PROBLEM TO WORK ON: The entries must be set down again word for word; no pictures belong in the copy.

[Items from a data source]
--------------------

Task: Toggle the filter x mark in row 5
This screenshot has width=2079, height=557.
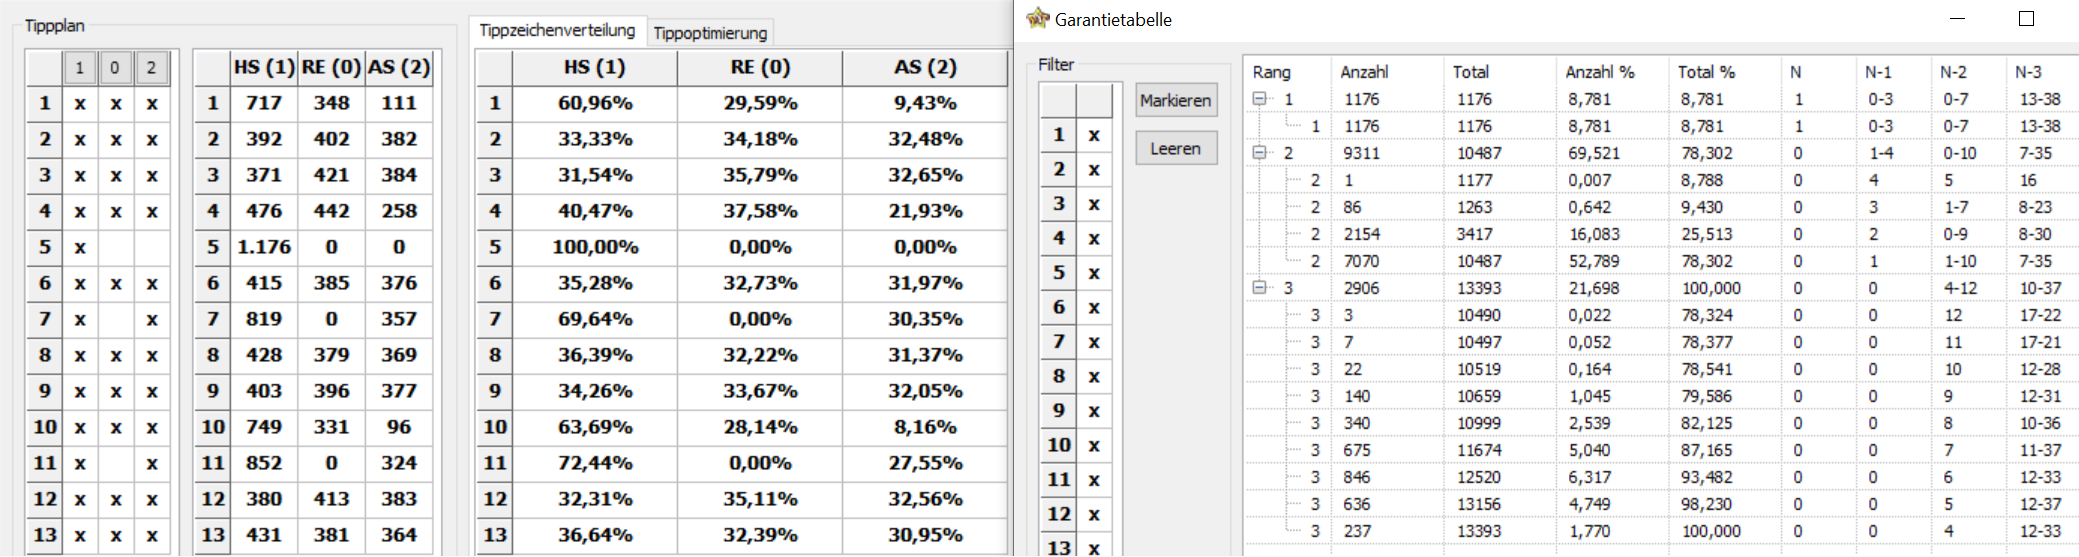Action: [1094, 273]
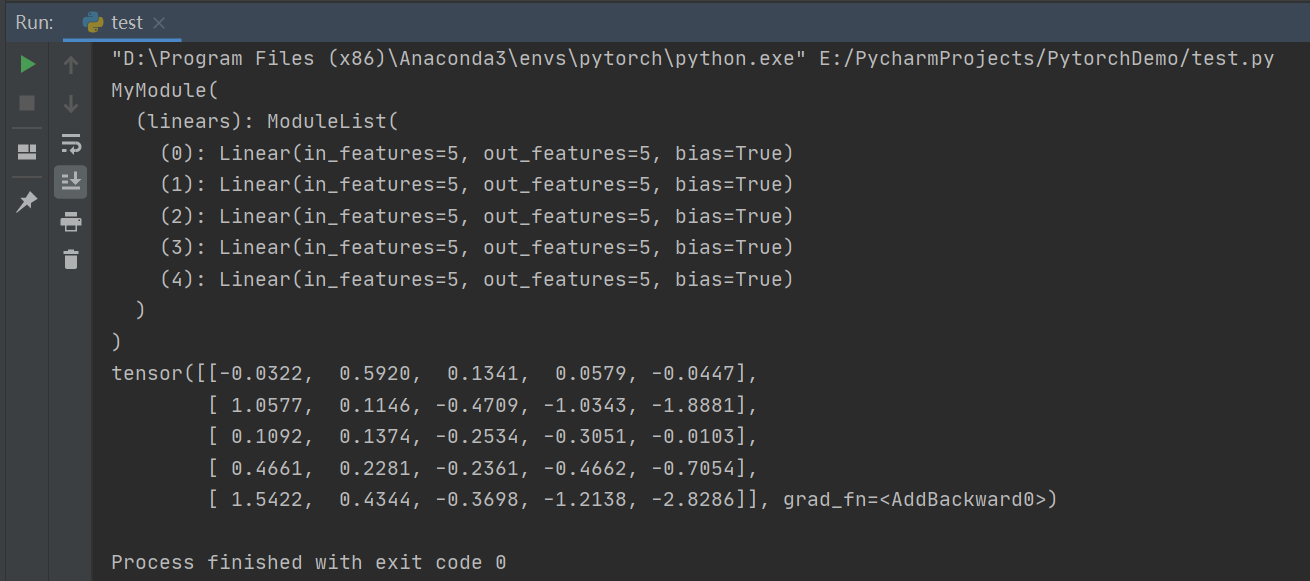This screenshot has width=1310, height=581.
Task: Jump up the stack trace
Action: tap(70, 65)
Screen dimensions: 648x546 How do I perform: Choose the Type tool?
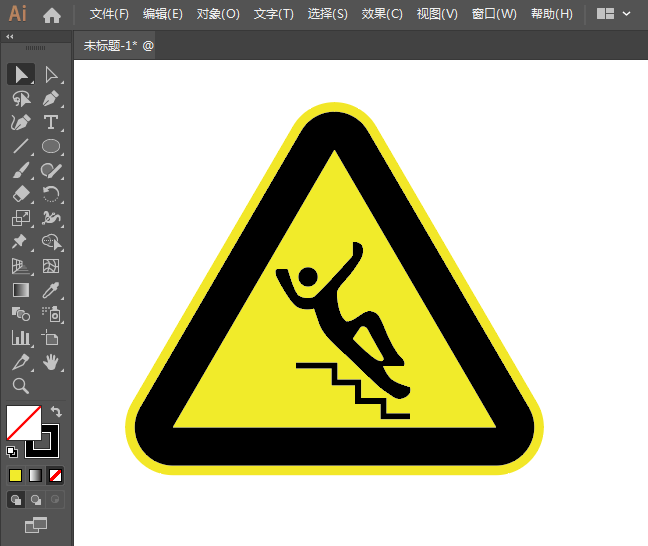coord(51,123)
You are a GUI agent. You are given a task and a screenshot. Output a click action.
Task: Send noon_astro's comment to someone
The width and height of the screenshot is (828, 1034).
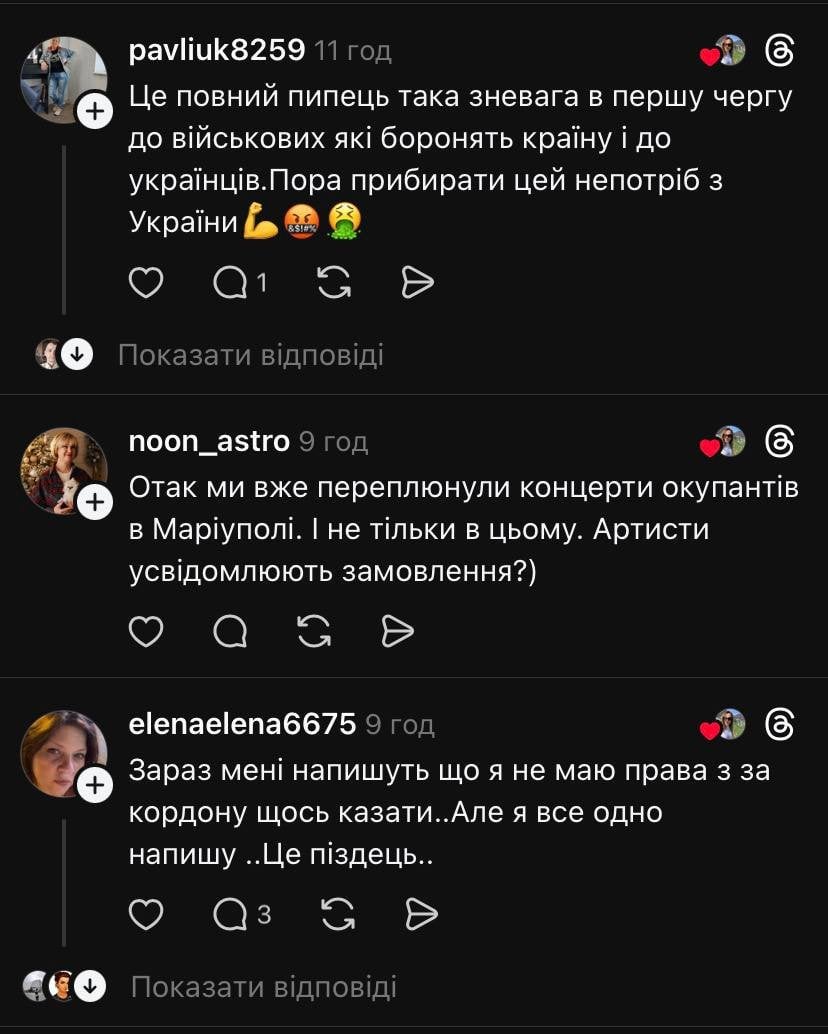[x=398, y=631]
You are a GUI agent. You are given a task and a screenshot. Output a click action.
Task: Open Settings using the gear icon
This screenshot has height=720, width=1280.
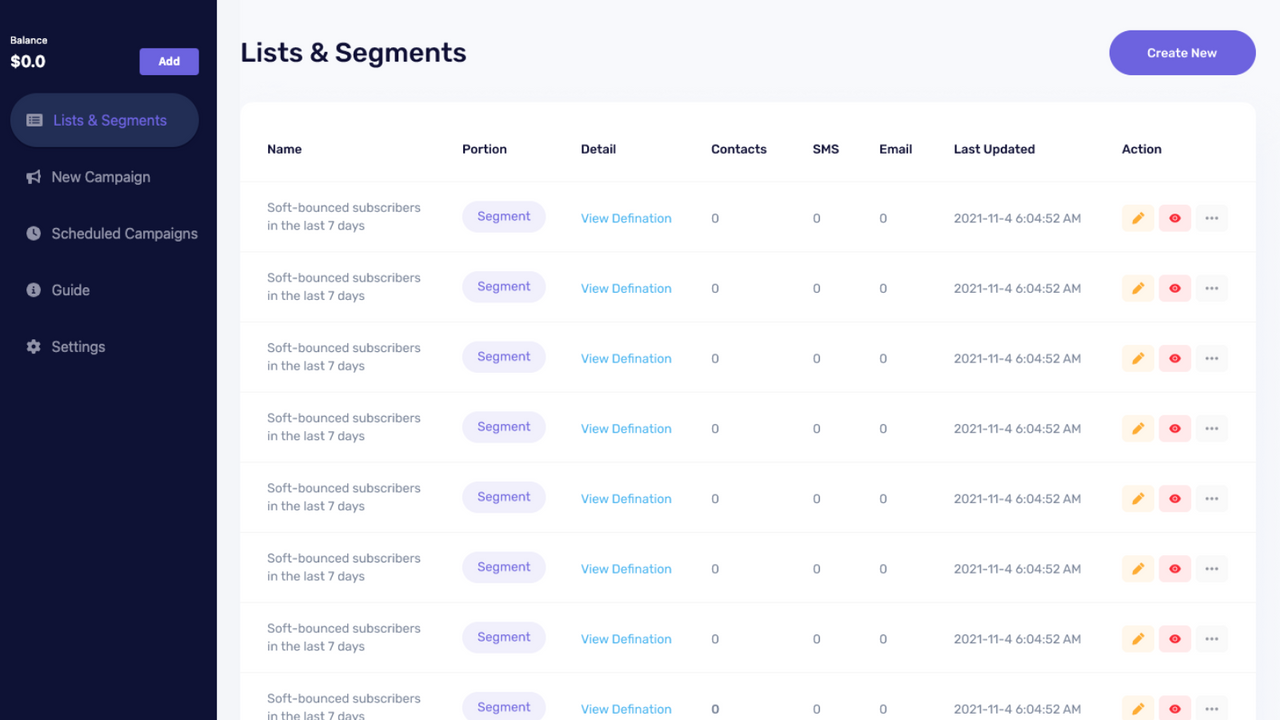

--------------------

WRITTEN RESPONSE:
Task: Toggle the filter x mark in row 5
This screenshot has width=2079, height=557.
Action: [1094, 273]
This screenshot has width=1310, height=581.
Task: Jump up the stack trace
Action: tap(70, 65)
Screen dimensions: 648x546 How do I perform: Choose the Type tool?
coord(51,123)
You are a GUI agent. You are given a task and a screenshot. Output a click action.
Task: Send noon_astro's comment to someone
The width and height of the screenshot is (828, 1034).
[x=398, y=631]
You are a GUI agent. You are given a task and a screenshot. Output a click action.
Task: Open Settings using the gear icon
This screenshot has height=720, width=1280.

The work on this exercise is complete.